Content Consumption Analysis data – where do you start?
Using this data to understand your visitors’ preference can help you get started down the right path to serving the best content on your site. I would suggest looking at high-level data first to determine what types are even worth investigating. In the analysis above, news and radio produce little activity, so it may not be worth your time to dig into top content within those categories – or even to continue investing in those types.
One of the main selling points of conducting a content analysis (especially if you need to sell it to your boss) is that you can determine which types drain the most money and time. If producing videos takes a lot of coordination and time, but that type has not produced many results in a year, then your efforts and budget are better spent elsewhere.

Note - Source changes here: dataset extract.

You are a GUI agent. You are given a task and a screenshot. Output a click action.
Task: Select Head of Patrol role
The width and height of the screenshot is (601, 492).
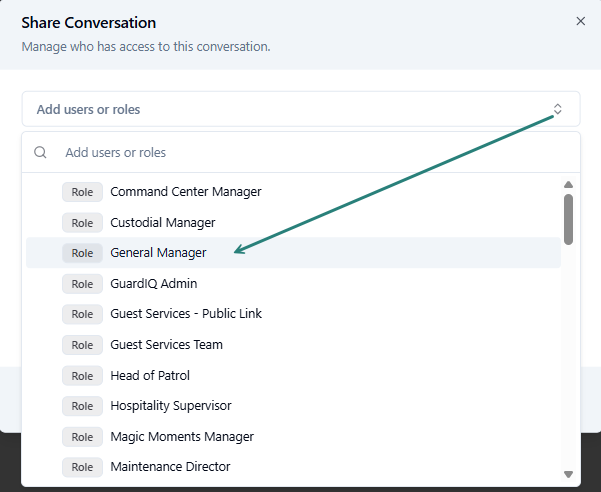click(x=150, y=376)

It may not just be the cost of producing the content itself, but also paying users to get there. Paid search or ad campaigns may be bringing visitors to content they may not like. Viewing content from a traffic source perspective may also help you to identify places that your team could be spending money more efficiently.
#2 Set Benchmarks
First is first, what exactly is a benchmark? Benchmarks are standards computed based on historic data, usually annually, to which you can compare your current results for a specific effort. Benchmarks allow you to see if each content type is living up to its goals or even its previous performance. Setting benchmarks can help you quickly determine the health of each content type.
To easily create benchmarks, you can pull data for each month of the previous year and average it to set a reasonable standard. I did this for a client and they were able to quickly identify any problem areas in their content investments.
In the table above, it is clear that the Category type is performing very poorly compared to the benchmark. Overall, however, the total viewership increased so by quickly glancing at the indicators, they can easily adjust their content mix and continue with the strategy that produces results.
You can also set up benchmarks for your goals. If there are visit or page view goals you want to set for each type based on your efforts, then you can use the same indicator visual to get a quick sense of overall content performance.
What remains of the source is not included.